Movflix
A film, TV series, and anime discovery app — browse and search millions of titles, track what you've watched, and get personalised recommendations based on your history and favourites.
Overview
Movflix started as a way to consolidate the five tabs I'd open whenever I wanted to find something worth watching — IMDb for ratings, Wikipedia for cast, Google for trailers. The goal was one clean interface with enough context to make a decision without leaving the page.
It grew considerably beyond that. The app now covers films, TV series, and a full anime section backed by MyAnimeList data — including real genre filters, character pages, OP/ED themes, and related entries. Users can sign in via Clerk, track what they've watched, rate titles, and get personalised recommendations based on that history.
Role
Solo — design, frontend, API integration
Status
Live — deployed on GitHub Pages
Year
2024 – 2025
Key features
Anime section (MAL-powered)
Full anime catalogue via the Jikan API — top-rated, current season, and popular lists with real genre filters (Shonen, Seinen, Shoujo, and more). Show pages are enriched with MAL scores, character lists, OP/ED themes, and related entries injected alongside the TMDB data.
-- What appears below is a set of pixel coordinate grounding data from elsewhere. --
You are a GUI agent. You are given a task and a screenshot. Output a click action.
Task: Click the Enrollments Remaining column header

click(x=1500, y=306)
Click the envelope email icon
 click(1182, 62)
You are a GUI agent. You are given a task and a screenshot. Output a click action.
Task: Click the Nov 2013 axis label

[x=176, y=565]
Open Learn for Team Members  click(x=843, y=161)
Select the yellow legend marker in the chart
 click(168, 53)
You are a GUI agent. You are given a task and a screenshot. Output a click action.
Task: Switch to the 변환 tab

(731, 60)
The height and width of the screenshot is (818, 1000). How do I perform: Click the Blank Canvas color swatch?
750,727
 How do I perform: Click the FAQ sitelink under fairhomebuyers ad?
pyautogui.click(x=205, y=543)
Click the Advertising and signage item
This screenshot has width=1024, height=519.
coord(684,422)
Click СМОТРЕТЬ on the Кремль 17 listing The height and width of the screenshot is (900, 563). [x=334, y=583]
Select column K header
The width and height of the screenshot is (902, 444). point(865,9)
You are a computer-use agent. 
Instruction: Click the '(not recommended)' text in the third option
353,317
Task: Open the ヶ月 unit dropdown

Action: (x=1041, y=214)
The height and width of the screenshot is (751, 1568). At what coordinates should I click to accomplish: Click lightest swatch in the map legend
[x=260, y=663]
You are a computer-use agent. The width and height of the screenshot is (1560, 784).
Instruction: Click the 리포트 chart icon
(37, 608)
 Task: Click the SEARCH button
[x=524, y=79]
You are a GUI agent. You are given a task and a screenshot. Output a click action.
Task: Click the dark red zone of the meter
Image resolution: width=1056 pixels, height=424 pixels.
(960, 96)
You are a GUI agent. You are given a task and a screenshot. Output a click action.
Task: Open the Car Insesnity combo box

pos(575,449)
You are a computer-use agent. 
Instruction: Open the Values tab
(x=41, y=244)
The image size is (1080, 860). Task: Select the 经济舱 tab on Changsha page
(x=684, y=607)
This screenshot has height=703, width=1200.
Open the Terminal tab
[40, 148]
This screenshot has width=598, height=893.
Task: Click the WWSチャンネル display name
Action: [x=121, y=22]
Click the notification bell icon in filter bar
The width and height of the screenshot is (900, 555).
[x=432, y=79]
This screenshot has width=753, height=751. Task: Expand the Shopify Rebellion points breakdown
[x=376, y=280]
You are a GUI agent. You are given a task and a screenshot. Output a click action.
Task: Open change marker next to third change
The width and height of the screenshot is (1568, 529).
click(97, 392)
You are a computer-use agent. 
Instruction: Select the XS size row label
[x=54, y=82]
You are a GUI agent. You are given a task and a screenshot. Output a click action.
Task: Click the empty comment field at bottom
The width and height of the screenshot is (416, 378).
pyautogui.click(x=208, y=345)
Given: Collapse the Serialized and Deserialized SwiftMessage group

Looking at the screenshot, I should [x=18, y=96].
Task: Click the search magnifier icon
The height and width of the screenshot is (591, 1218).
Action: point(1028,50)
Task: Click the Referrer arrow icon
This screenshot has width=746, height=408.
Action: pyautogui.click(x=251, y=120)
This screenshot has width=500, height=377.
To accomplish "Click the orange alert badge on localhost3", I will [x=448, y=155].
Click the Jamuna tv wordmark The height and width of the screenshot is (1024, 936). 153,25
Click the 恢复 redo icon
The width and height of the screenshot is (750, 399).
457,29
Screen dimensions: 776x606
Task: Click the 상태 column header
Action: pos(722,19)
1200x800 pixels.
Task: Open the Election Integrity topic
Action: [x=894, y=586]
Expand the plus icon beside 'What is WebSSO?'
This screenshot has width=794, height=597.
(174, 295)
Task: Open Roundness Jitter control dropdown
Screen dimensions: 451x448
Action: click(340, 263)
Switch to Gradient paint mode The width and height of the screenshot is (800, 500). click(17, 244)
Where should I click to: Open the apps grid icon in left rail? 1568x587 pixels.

Watch tracking & personalised picks
Sign in with email or Google via Clerk. Favourite, watchlist, and watched lists are persisted across sessions. Star ratings (1–5) feed into a recommendation engine that surfaces similar titles based on your history — a step beyond genre-based filtering.
Full catalogue depth
Season and episode guides for TV shows. Cast and crew pages with individual filmography. Regional streaming provider data ("Where to Watch"). Four languages (EN / RU / ES / FR) via react-i18next. Dark and light theme.
Browse view
Anime browse
Tech stack
UI & State
- React 18 + TypeScript
- Redux Toolkit + redux-persist
- TanStack Query (server state)
- Tailwind CSS
- Framer Motion
Data & Auth
- TMDB API (movies & TV)
- OMDb API (ratings)
- Jikan API v4 (MAL / anime)
- Clerk (email + Google auth)
Tooling & i18n
- React Router v6
- react-i18next (EN/RU/ES/FR)
- react-helmet-async (SEO)
- GitHub Pages (gh-pages)
Challenges
- TMDB, OMDb, and Jikan all return different schemas for what is conceptually the same data. Building a normalisation layer that stitched them together cleanly — so that an anime show page felt as consistent as a film page — required careful upfront data modelling.
- The Jikan API (unofficial MAL wrapper) has strict rate limits and no API key. Building a request queue with debouncing and local caching inside the Jikan client was necessary to avoid 429s during normal browsing.
- Persisting watchlist, ratings, and favourites locally with redux-persist while also syncing them against Clerk's auth state introduced edge cases around account switching and first-load hydration.
What I learned
- Separating server state (TanStack Query) from client state (Redux) made the codebase significantly easier to reason about as the feature count grew. The boundary between the two forced clearer thinking about what actually needs to be global.
- Internationalising a React app across four languages is straightforward at the component level but requires discipline at the data layer — dynamically translated content from APIs doesn't fit neatly into i18n namespaces.
- Deploying a React SPA to GitHub Pages has real constraints around routing — hash routing vs. history mode, 404 fallbacks, and environment variables baked at build time. Small project, good lesson in deployment trade-offs.
What I'd improve next
The recommendation engine is purely client-side right now — it matches on genres and ratings, but doesn't have a model behind it. A lightweight backend that could log interactions and build proper collaborative filtering would make the "personalised picks" feature genuinely useful rather than a heuristic. I'd also like to move the Jikan caching from in-memory to a proper server-side layer to reduce cold-load times on the anime section.